Monitor Settings
Example Data Table
| Domain | IPs | IP Hits | Domain Hits | Risk | Suggested action |
|---|---|---|---|---|---|
| example.com | 93.184.216.34 | 0/18 | 0/2 | 12/100 Minimal | Continue scheduled monitoring. |
| sample-mail.test | 203.0.113.55 | 2/18 | 0/2 | 66/100 High | Request delisting. Improve SPF, DMARC, and DKIM. |
| phishy-site.demo | 198.51.100.90 | 1/18 | 1/2 | 84/100 Critical | Pause campaigns.

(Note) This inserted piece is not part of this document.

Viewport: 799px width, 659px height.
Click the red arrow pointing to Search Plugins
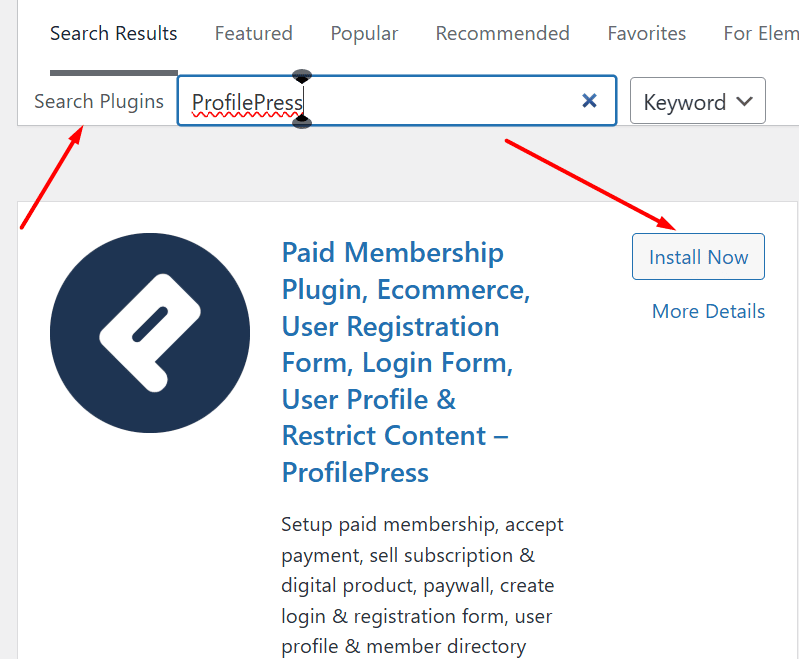coord(50,180)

Investigate compromise and clean sources. |
Formula Used
The calculator produces a Risk Score (0–100) using three parts:
-
Listing score (0–80): weighted hit ratio across selected sources.

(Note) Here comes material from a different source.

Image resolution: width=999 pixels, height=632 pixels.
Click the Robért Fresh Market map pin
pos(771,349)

listingScore = round((listedWeight / totalWeight) × 80)
-
Hygiene score (0–15): missing SPF/DMARC/DKIM/MX adds risk if selected.
hygieneScore = round((1 − passRatio) × 15)
-
Latency score (0–5): slower DNS responses add up to 5 points.
latencyScore = min(5, round((avgMs − 800)/400))
risk = clamp(listingScore + hygieneScore + latencyScore, 0, 100)
How to Use This Calculator
- Enter one or more domains or subdomains.
- Select check mode and preferred sources.
- Enable hygiene checks for DNS authentication signals.
- Set your base interval and alert threshold.
- Run the monitor and open per-domain details.
- Export CSV or PDF for audits and tracking.
FAQs
1) What does “listed” mean here?
A selected source returned a positive result for your IP or domain. Listings may reduce inbox placement, block mail, or trigger reputation warnings on some systems.
2) Why do some domains skip IP checks?
If the domain has no A record, or resolves only to non-IPv4 addresses, IP-based DNSBL queries are skipped. Domain checks and hygiene signals still work.
3) Is a high risk score a confirmed compromise?
Not always. It means stronger negative signals. Verify with the specific list provider, check logs for unusual sending, and scan accounts for abuse or malware.
4) Why might results differ across networks?
DNS caching, resolver behavior, and blacklist query limits can vary. Run checks from the environment that sends mail or hosts your services for best alignment.
5) What should I do first if listed?
Pause questionable outbound traffic, fix authentication and security issues, then follow the delisting instructions for each provider. Keep timestamps, IPs, and evidence for support tickets.
6) How do SPF, DKIM, and DMARC help?
They reduce spoofing and improve identity consistency. They don’t remove listings directly, but missing records can increase risk and prolong reputation recovery.
7) Can I monitor subdomains separately?
Yes. Enter each subdomain on its own line. Subdomains may use different infrastructure and DNS records, leading to different reputation outcomes.
8) How often should I run checks?
Use longer intervals for low risk, and shorten checks as risk rises. The monitor suggests an interval based on the highest score in the current run.